# Exercise instructions:
Please retype all of the data below, word for word.

Collected data entries
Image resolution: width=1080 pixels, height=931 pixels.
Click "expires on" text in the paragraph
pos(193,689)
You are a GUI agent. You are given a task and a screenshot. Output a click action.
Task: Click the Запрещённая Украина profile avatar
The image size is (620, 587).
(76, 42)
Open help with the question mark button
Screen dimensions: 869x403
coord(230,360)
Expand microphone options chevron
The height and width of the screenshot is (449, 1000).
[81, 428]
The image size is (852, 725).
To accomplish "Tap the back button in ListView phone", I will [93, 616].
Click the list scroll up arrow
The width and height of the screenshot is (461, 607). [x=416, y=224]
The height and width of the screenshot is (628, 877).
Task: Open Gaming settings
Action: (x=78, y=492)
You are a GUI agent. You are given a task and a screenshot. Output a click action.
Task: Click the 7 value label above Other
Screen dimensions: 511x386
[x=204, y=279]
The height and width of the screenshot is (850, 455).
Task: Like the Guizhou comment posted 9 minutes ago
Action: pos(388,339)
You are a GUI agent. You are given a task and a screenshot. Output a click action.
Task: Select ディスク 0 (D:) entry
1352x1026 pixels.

# Exercise result:
Image resolution: width=1080 pixels, height=931 pixels.
Click "expires on" text in the paragraph
pos(193,689)
You are a GUI agent. You are given a task and a screenshot. Output a click action.
Task: Click the Запрещённая Украина profile avatar
The image size is (620, 587).
(76, 42)
Open help with the question mark button
Screen dimensions: 869x403
coord(230,360)
Expand microphone options chevron
The height and width of the screenshot is (449, 1000).
[81, 428]
The image size is (852, 725).
To accomplish "Tap the back button in ListView phone", I will [93, 616].
Click the list scroll up arrow
The width and height of the screenshot is (461, 607). [x=416, y=224]
The height and width of the screenshot is (628, 877).
Task: Open Gaming settings
Action: (x=78, y=492)
You are a GUI agent. You are given a task and a screenshot. Output a click action.
Task: Click the 7 value label above Other
Screen dimensions: 511x386
[x=204, y=279]
The height and width of the screenshot is (850, 455).
Task: Like the Guizhou comment posted 9 minutes ago
Action: pos(388,339)
You are a GUI agent. You are given a task and a screenshot. Output a click action.
Task: Select ディスク 0 (D:) entry
1352x1026 pixels.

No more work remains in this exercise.